If we are going to change the economy for the better, we have to change narratives that undergird a “government is bad,” “privatization is good,” Belief System
It is the duty of thinking Americans to look honestly at the real economic system and call it what it is – an increasing conglomeration of taxpayer capitalized enterprises with stagnant wages and a sinking middle class. It is up to all of us to stop ignoring reality and believing this economic system is “the best there is in the best of all possible worlds.”
When I speak to professional groups and legislators, I make it a point to emphatically tell them that UnitedHealth, Centene, The Ensign Group – indeed the entire network of pharmaceutical, nursing home, health insurance, and privatized hospital systems – are not capitalistic enterprises. Strange libertarianism and Friedmanomic fanaticism have taken over our economy and our lives with very little pushback.
No doubt, a large proportion of my audiences consciously believes what I’m saying, but subconsciously doesn’t believe it. Narratives work well when the public has been inundated with signals that are processed subliminally. The dominant flow of memes coming from industrial propaganda sources through the media, education system, and day-to-day political-economic activities are effective because they are met with little organized resistance.
[i] Basically, I’m referring to the University of Chicago Economics Department and the late Milton Friedman – their star scholar – and the other economic celebrities and universities all across America mimicking the fanatical Chicago School free market ideology, which subsumes the “efficient market hypothesis,” “the agency theory of management,” “the virtues of deregulation,” and the notion that policy for diverting income and wealth to the superrich will “trickle down” to the lower SES quintiles.
[2] See, e.g.: Dan Alexander, “Donald Trump’s Great Escape: How the Former President Solved His Debt Crisis,” Forbes, July 20, 2022.

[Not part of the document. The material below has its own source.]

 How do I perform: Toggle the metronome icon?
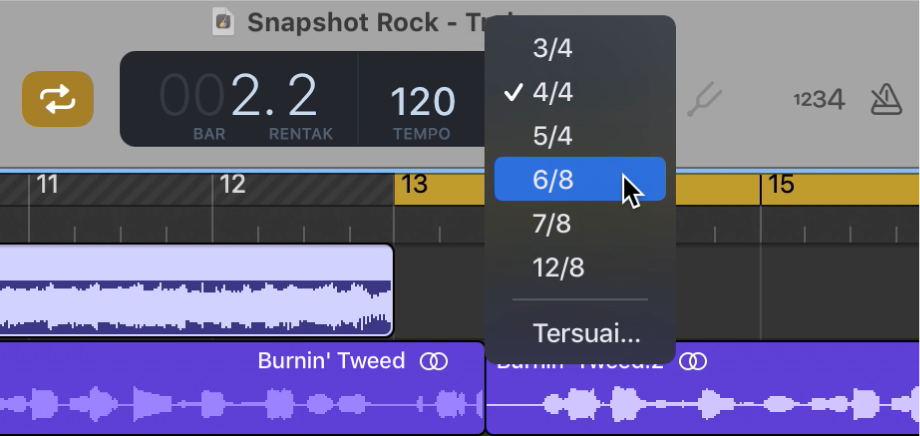point(886,99)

[3] See, e.g.: Charles Piller, “Probe of Alzheimer’s studies finds ‘egregious misconduct,” Science, Vol. 382, October 2023, p. 251. The journal Science is delivered to my home weekly. Issues consistently include articles pertaining to cheating by scientists and the necessity for journals to retract articles submitted by the culprits that are caught.

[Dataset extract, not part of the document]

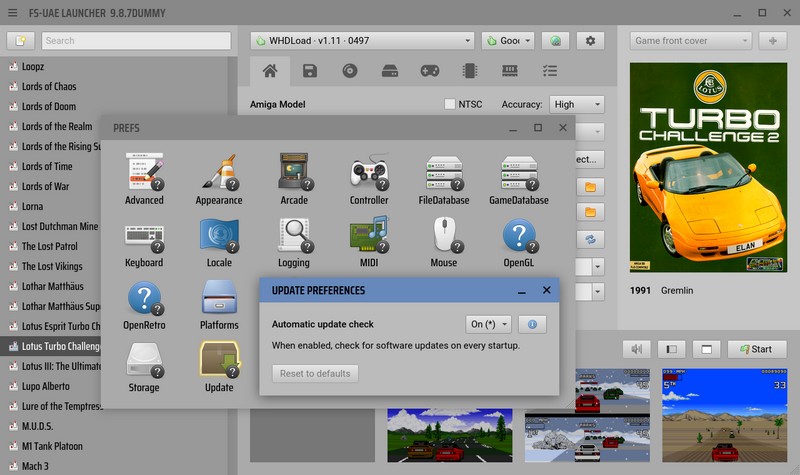Click the game list Search field
Viewport: 800px width, 475px height.
click(131, 41)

[4] An example of conflict of interest that I discovered and fought to no avail occurred in the Gerontology Department at Kansas State University. Professor Gayle Doll was the administrator of a state grant providing incentive funds to nursing homes who were improving their “homelike culture.” Professor Doll also served on the board of one of the largest for-profit nursing home chains in the State of Kansas to which she awarded incentive funds. My complaints about this egregious conflict of interest were met with indifference by officials and advocates.
[5] This was announced in the New York Times business section, which I read daily.
[6] Nick Dearden, 2024, Pharmanomics: How Big Pharma Destroys Global Health. New York: Verso, p.63.